Quadratic Time - O(n^2)

• Description: The runtime grows quadratically with the size of the input. Common in algorithms with nested loops.

• Example: Bubble sort or insertion sort.

  function bubbleSort(arr) {
    for (let i = 0; i < arr.length; i++) {
      for (let j = 0; j < arr.length - i - 1; j++) {
        if (arr[j] > arr[j + 1]) {
          [arr[j], arr[j + 1]] = [arr[j + 1], arr[j]]; // O(n^2)
        }
      }
    }
    return arr;
  }
  

Cubic Time - O(n^3)

• Description: The runtime grows cubically with the size of the input.

• Example: Common in algorithms with three nested loops.

  function cubicAlgorithm(arr) {
    for (let i = 0; i < arr.length; i++) {
      for (let j = 0; j < arr.length; j++) {
        for (let k = 0; k < arr.length; k++) {
          // Do something O(n^3)
        }
      }
    }
  }
  

Exponential Time - O(2^n)

• Description: The runtime doubles with each additional input. Common in brute-force solutions.

• Example: Solving the Traveling Salesman Problem using brute force.

  function fibonacci(n) {
    if (n <= 1) return n;
    return fibonacci(n - 1) + fibonacci(n - 2); // O(2^n)
  }
  

Factorial Time - O(n!)

• Description: The runtime grows factorially with the size of the input. Common in problems involving permutations.

• Example: Generating all permutations of a string.

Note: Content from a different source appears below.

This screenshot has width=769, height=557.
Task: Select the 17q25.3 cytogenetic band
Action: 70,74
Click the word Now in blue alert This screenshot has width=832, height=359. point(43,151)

  function permutations(str) {
    if (str.length <= 1) return [str];
    let result = [];
    for (let i = 0; i < str.length; i++) {
      let char = str[i];
      let remaining = str.slice(0, i) + str.slice(i + 1);
      for (let perm of permutations(remaining)) {
        result.push(char + perm); // O(n!)
      }
    }
    return result;
  }
  

Linear Plus Constant Time - O(n + k)

• Description: The runtime grows linearly with the size of input ( n ), plus a constant or other factor ( k ) related to the algorithm's specific requirements. Often seen in counting sorts or algorithms that depend on an additional input parameter.

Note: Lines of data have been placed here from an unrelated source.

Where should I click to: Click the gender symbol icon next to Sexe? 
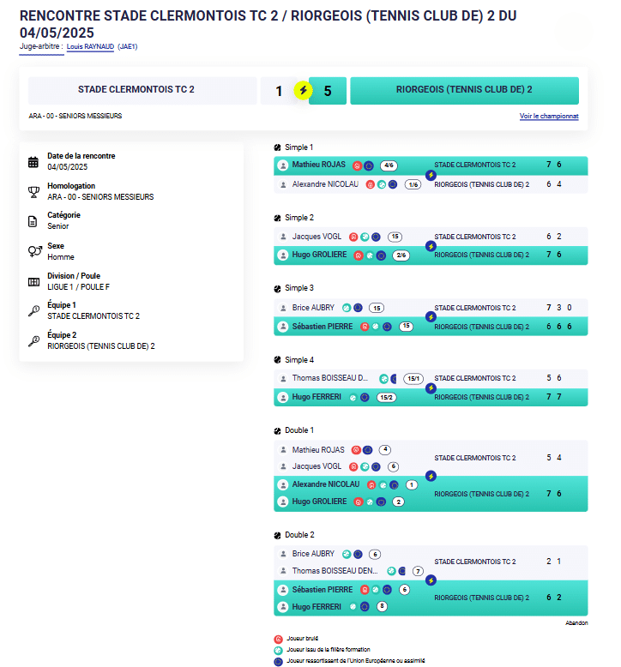click(33, 251)
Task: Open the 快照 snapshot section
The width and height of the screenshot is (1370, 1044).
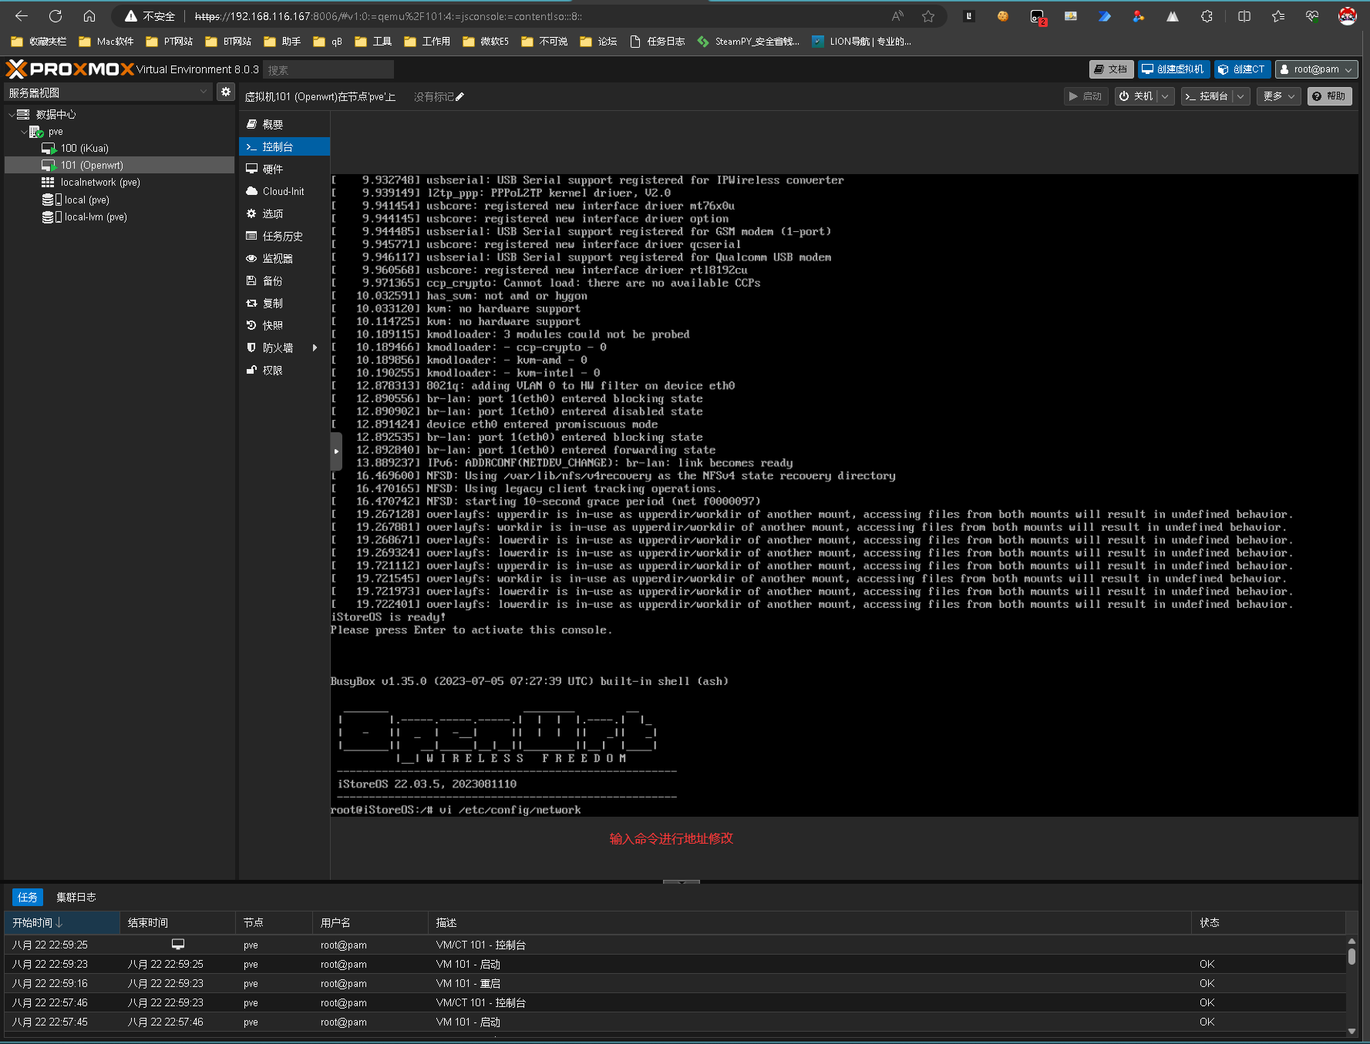Action: [x=272, y=326]
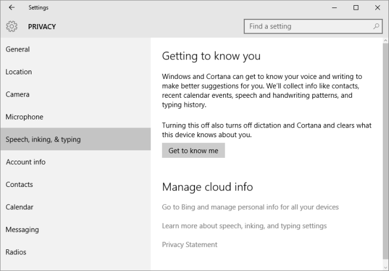389x271 pixels.
Task: Open the Privacy Statement link
Action: 189,245
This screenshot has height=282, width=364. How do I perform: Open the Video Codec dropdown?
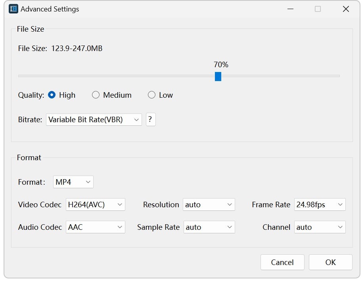95,204
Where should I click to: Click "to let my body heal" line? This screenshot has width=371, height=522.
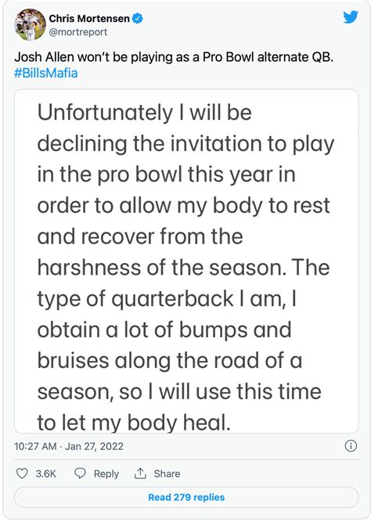(134, 423)
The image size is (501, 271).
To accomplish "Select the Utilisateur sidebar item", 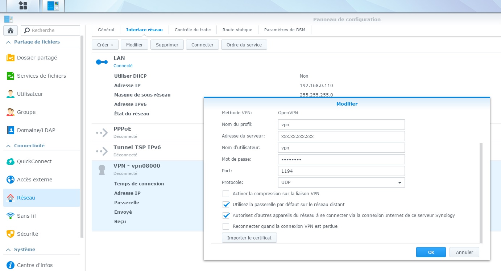I will point(30,94).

• Example: Counting Sort, where ( k ) is the range of the input values.

  function countingSort(arr, maxValue) {
    let count = new Array(maxValue + 1).fill(0);
    let output = new Array(arr.length);
    
    for (let i = 0; i < arr.length; i++) {
      count[arr[i]]++;
    }
    
    for (let i = 1; i <= maxValue; i++) {
      count[i] += count[i - 1];
    }
    
    for (let i = arr.length - 1; i >= 0; i--) {
      output[--count[arr[i]]] = arr[i];
    }
    
    return output; // O(n + k) where n is the size of input and k is the range
  }
  

Amortized Time - O(1) (Amortized)

• Description: While some individual operations might take longer, the average time for operations in a sequence is constant. Common in data structures like dynamic arrays and hash tables where resizing or rehashing happens occasionally.

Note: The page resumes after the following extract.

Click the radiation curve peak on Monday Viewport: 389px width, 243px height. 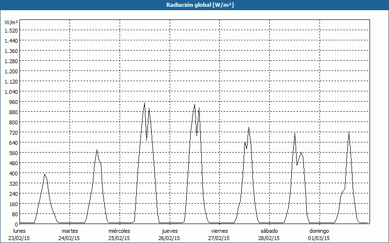(45, 174)
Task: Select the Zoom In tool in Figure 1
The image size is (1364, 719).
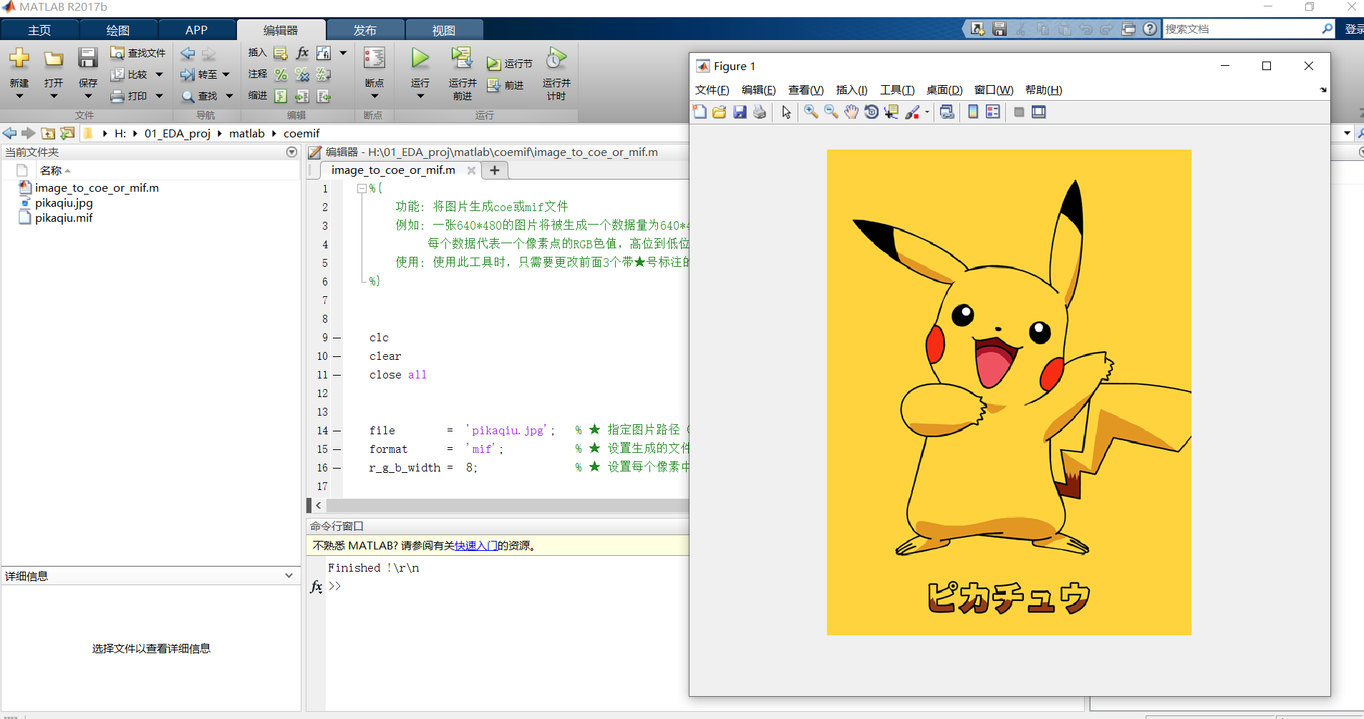Action: (x=811, y=112)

• Example: Inserting into a dynamic array.

  class DynamicArray {
    constructor() {
      this.arr = [];
      this.capacity = 1;
      this.size = 0;
    }
  
    insert(value) {
      if (this.size === this.capacity) {
        this.resize();  // This can take O(n) time, but it's rare
      }
      this.arr[this.size++] = value;  // O(1) amortized
    }
  
    resize() {
      this.capacity *= 2;
      let newArr = new Array(this.capacity);
      for (let i = 0; i < this.size; i++) {
        newArr[i] = this.arr[i];
      }
      this.arr = newArr;
    }
  }
  

O(n^2 / 2) - Reduced Quadratic Time

• Description: Similar to ( O(n^2) ), but the algorithm only processes half of the comparisons, such as when checking pairs in undirected graphs or combinations.

• Example: Finding all unique pairs in an array.

  function findUniquePairs(arr) {
    let pairs = [];
    for (let i = 0; i < arr.length; i++) {
      for (let j = i + 1; j < arr.length; j++) {
        pairs.push([arr[i], arr[j]]); // O(n^2 / 2)
      }
    }
    return pairs;
  }
  

Pivot Choice in Quick Sort (O(n log n) Best, O(n^2) Worst)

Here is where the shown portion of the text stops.